Character may also help us redeem dysfunctional productivity. We can be hardworking in order to love self rather than God and serve idols rather than our Creator. A lot can be done, but in the wrong way and for the wrong reasons. Through the work of the Holy Spirit, a character formed in the image of Christ can drive our passions and talents to glorify God.
The Means of Productivity is Self-control.
Productivity programmes don’t work if we don’t use them. Productivity is about doing the right things, in the right order, one at a time.
I used to think the issue was simply discipline, and the solution lay with will-power. But if productivity is about giving glory to God and living out of Christian character, then there are both physical and spiritual obstacles to productivity, and the fruit of the Spirit that is self-control is a better goal. We wisely manage the physical obstacles by recognising the value of rest, sleep, time of day; we battle the spiritual barriers by spotting the spiritual reasons why we’re procrastinating, and by praying through both our tasks and our objections.

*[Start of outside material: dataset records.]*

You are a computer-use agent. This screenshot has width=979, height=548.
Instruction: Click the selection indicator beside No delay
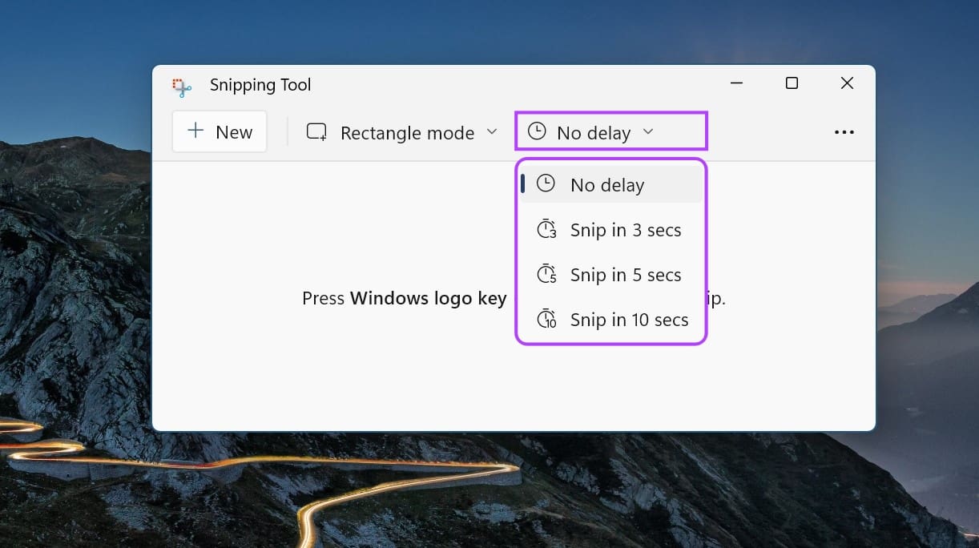pyautogui.click(x=524, y=183)
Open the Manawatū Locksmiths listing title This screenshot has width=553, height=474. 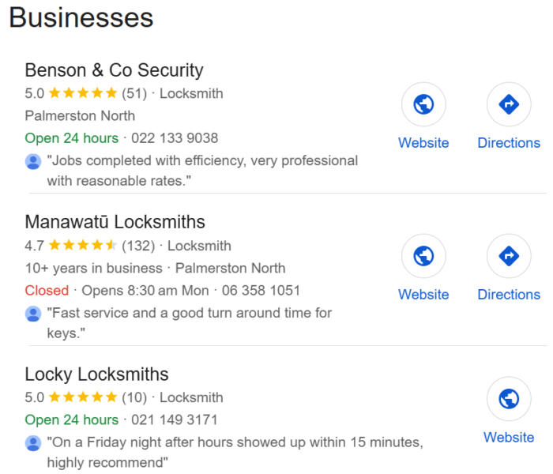[115, 222]
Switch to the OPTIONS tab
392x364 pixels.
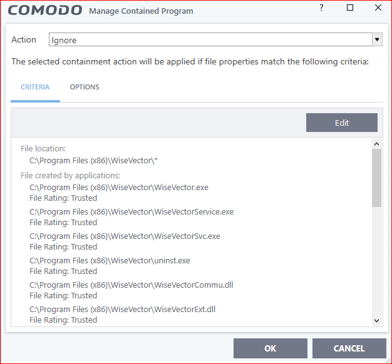[85, 87]
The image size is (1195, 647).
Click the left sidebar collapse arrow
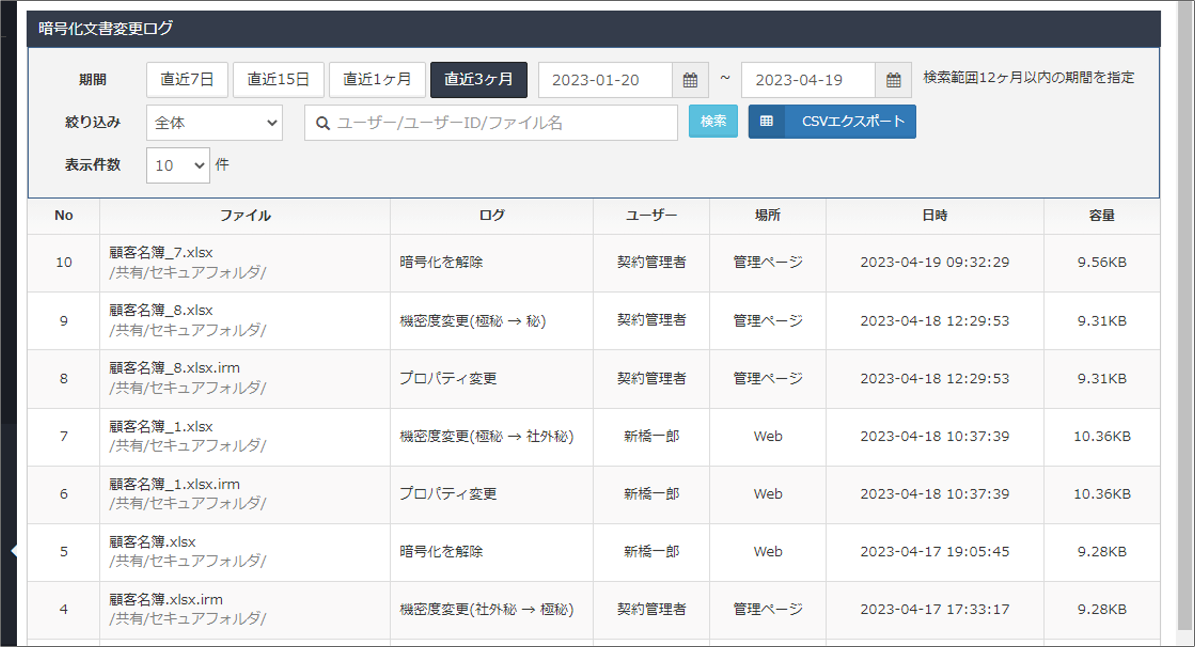pos(14,551)
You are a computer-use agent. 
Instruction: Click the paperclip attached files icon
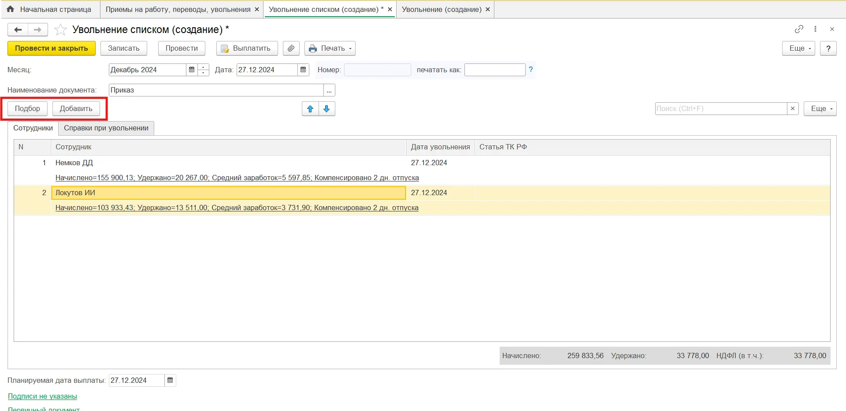291,48
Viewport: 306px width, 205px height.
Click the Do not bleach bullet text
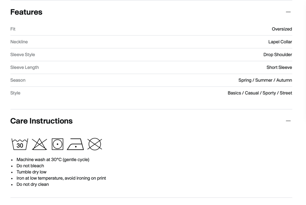click(30, 166)
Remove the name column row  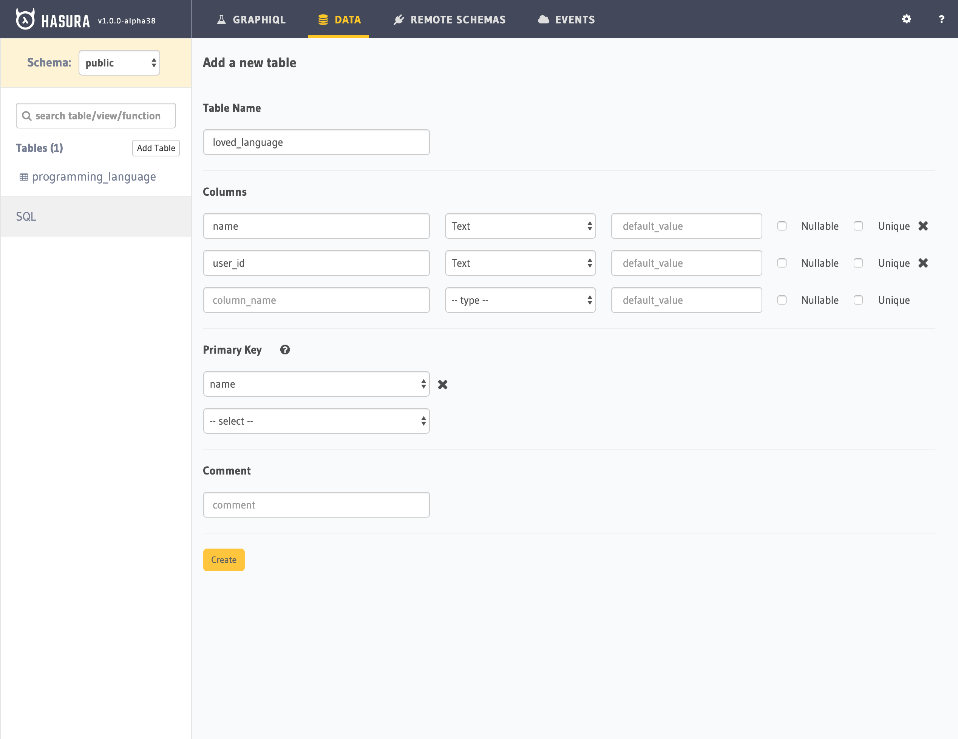pos(923,226)
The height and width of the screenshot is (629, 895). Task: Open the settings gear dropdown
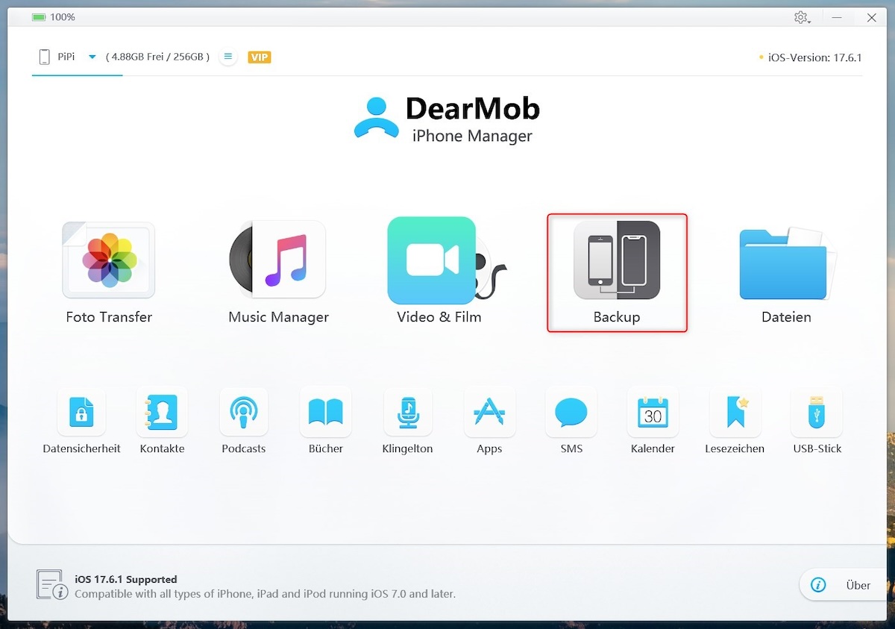(802, 18)
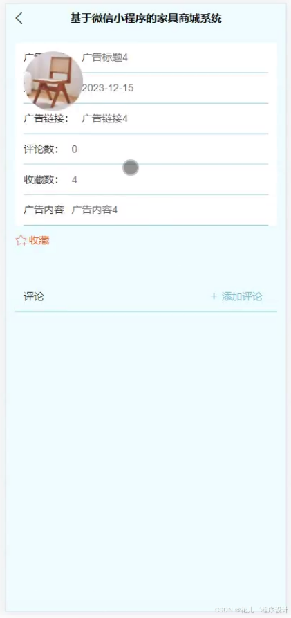Viewport: 291px width, 618px height.
Task: Go back using the left chevron arrow
Action: 19,18
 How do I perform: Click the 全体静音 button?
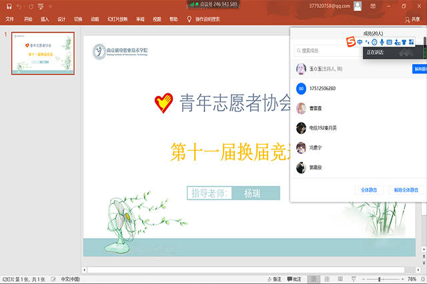(x=369, y=190)
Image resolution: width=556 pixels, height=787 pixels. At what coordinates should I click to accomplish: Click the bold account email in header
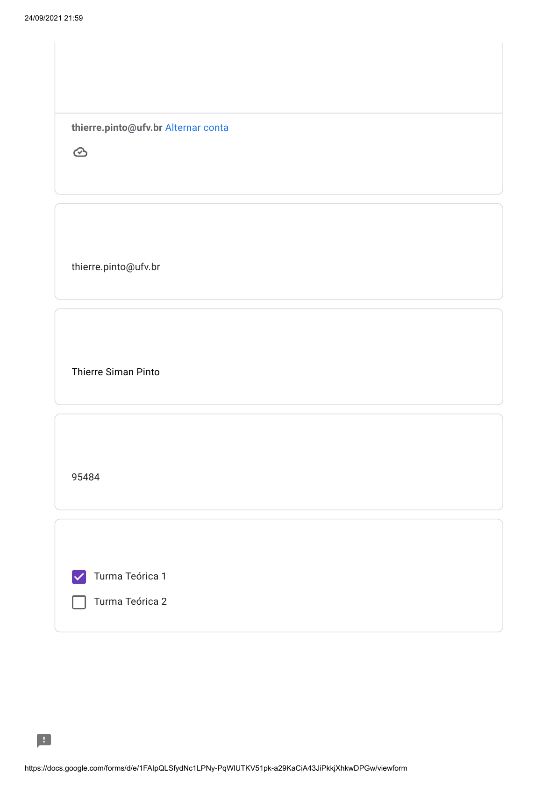(117, 128)
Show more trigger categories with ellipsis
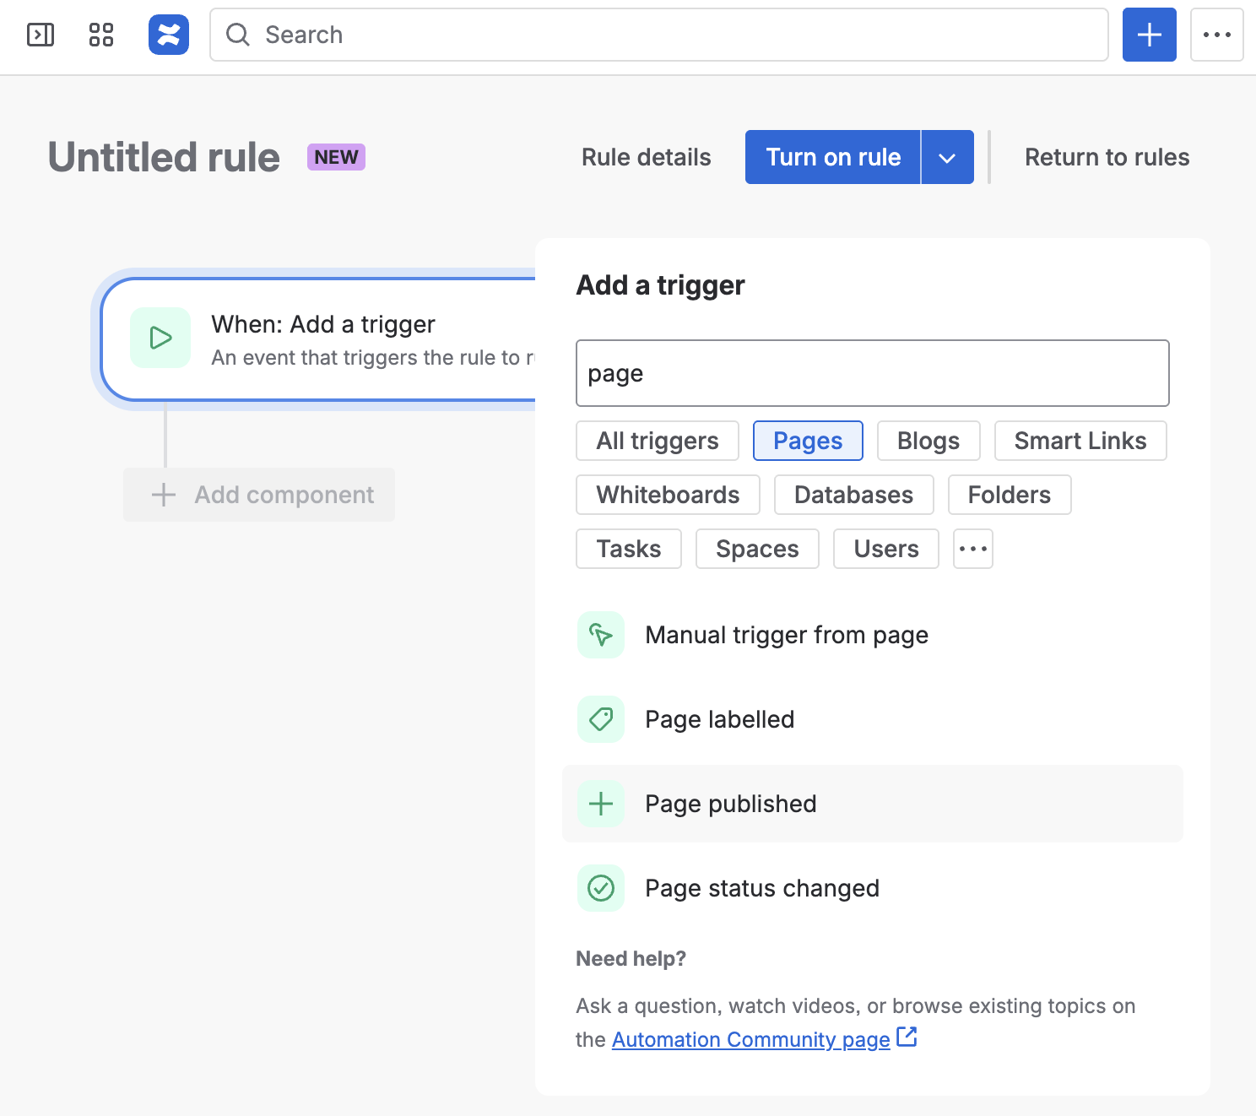This screenshot has height=1116, width=1256. coord(972,549)
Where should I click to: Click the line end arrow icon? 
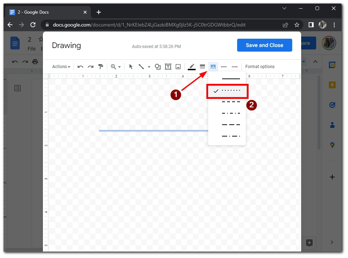pyautogui.click(x=235, y=67)
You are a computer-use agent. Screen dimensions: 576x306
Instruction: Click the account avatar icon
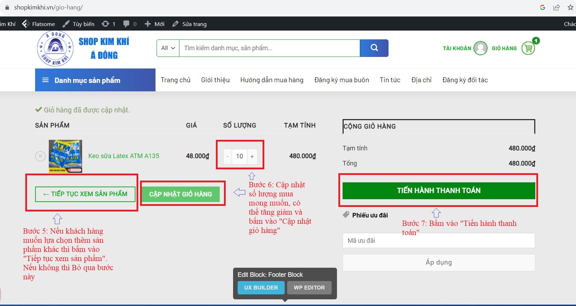(480, 48)
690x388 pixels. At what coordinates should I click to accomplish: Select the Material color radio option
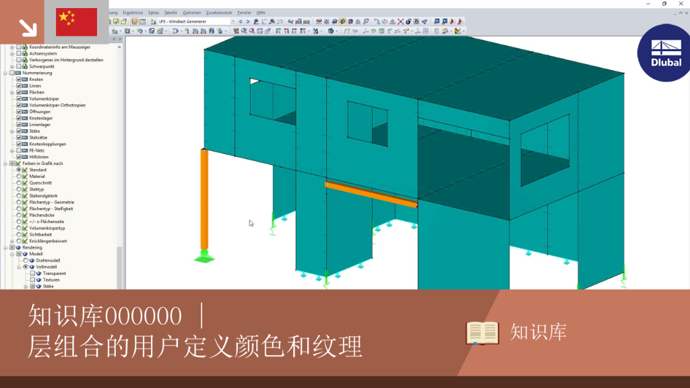[x=19, y=176]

The Tools of Productivity are Helpful (and Many).
By all means read about getting the right people on the bus, eating the frog first thing in the day, setting up tickler files, deferring emails to a sane time of day; these are all helpful tools and each of us will love some more than others. Their power becomes productive when we use them to help us love God, love your neighbour, and we are aware that taming the heart is the key to taming our desk.
Two tips that especially stuck in my mind from Perman are that if we aim to plan 90% of our time we will be less efficient than if we plan for 70% utilisation because of the ‘ringing effect’ of projects bumping into each other. A second is to give explicit time to Projects. (Anglicans may realise this is John Stott’s ‘Quiet Day’ in another guise!).
The book we discussed is Matt Perman What’s Best Next: how the gospel transforms the way you get things done (Zondervan 2014). He’s read everything else, explains Knowledge Work and shows where GTD (see below) is good but incomplete.
Tim Chester’s Busy Christian’s Guide to Busyness is worth noting because he includes more on the human heart and why you might be busy because you’re serving non-gods. Kevin deYoung’s Crazy Busy is another short introduction but, speaking personally, I found Tim Chester’s book better.
David Allen’s Getting Things Done (known by aficionados as GTD) is the go-to book for getting through many tasks. He’s not writing from a Christian perspective and you can end up with lots of lists.